We are frequently told, ‘We must sympathize with Israel because of the suffering of the Jews in Europe at the hands of the Nazis,’” the British intellectual stated. “What Israel is doing today cannot be condoned, and to invoke the horrors of the past to justify those of the present is gross hypocrisy.”

Since its inception in 2009, the Russell Tribunal on Palestine has meticulously documented the horrors of the present (and recent past). Edited by The Electronic Intifada contributors Asa Winstanley and Frank Barat, Corporate Complicity in Israel’s Occupation is a transcript of the tribunal’s November 2010 session in London. It is also required reading to understand how some enterprises are accomplices to murder. And I mean that literally.

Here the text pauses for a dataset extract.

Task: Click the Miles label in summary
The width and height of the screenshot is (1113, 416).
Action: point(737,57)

Caterpillar is probably the first name that springs to mind for Western human rights activists when the subject of corporate crimes in Palestine is broached. We remember, in particular, the courage of American peace activist Rachel Corrie, who was crushed to death by an Israeli soldier driving a Caterpillar bulldozer in 2003. Corrie was trying to save a home from demolition in Rafah, in the southern Gaza Strip. This book alerts us to how vehicles made by that firm (and exported as US military aid to Israel) are still enabling war crimes.

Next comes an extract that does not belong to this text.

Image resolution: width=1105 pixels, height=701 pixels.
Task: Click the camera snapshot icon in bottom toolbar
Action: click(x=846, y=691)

Palestinians killed with the aid of Caterpillar have included Samir al-Sh’obi, his pregnant wife Nabia, their three children, Anas, Azzam and Abdallah, and Samir’s father Umar. Their home in the old city of Nablus was attacked in the middle of the night in 2002 (136). Two years later, Ibrahim Khalafallah died when Caterpillar was the quasi-official sponsor for the destruction of more than seventy homes in the Gaza refugee camp of Khan Younis (137).

Ignorance is no defense

None of the corporations listed in this book can plead ignorance. Those who have bothered to obtain independent legal advice know that what they are doing lacks any justification. Veolia, the French transport, waste management and water company, has hired Ove Bring, a retired professor of international law from Stockholm University, for an opinion about the light rail system it is building to connect Israeli settlements in East Jerusalem with the Western part of the city. Bring stated that because the occupation is illegal, the light rail system can be presumed as illegal, too (80).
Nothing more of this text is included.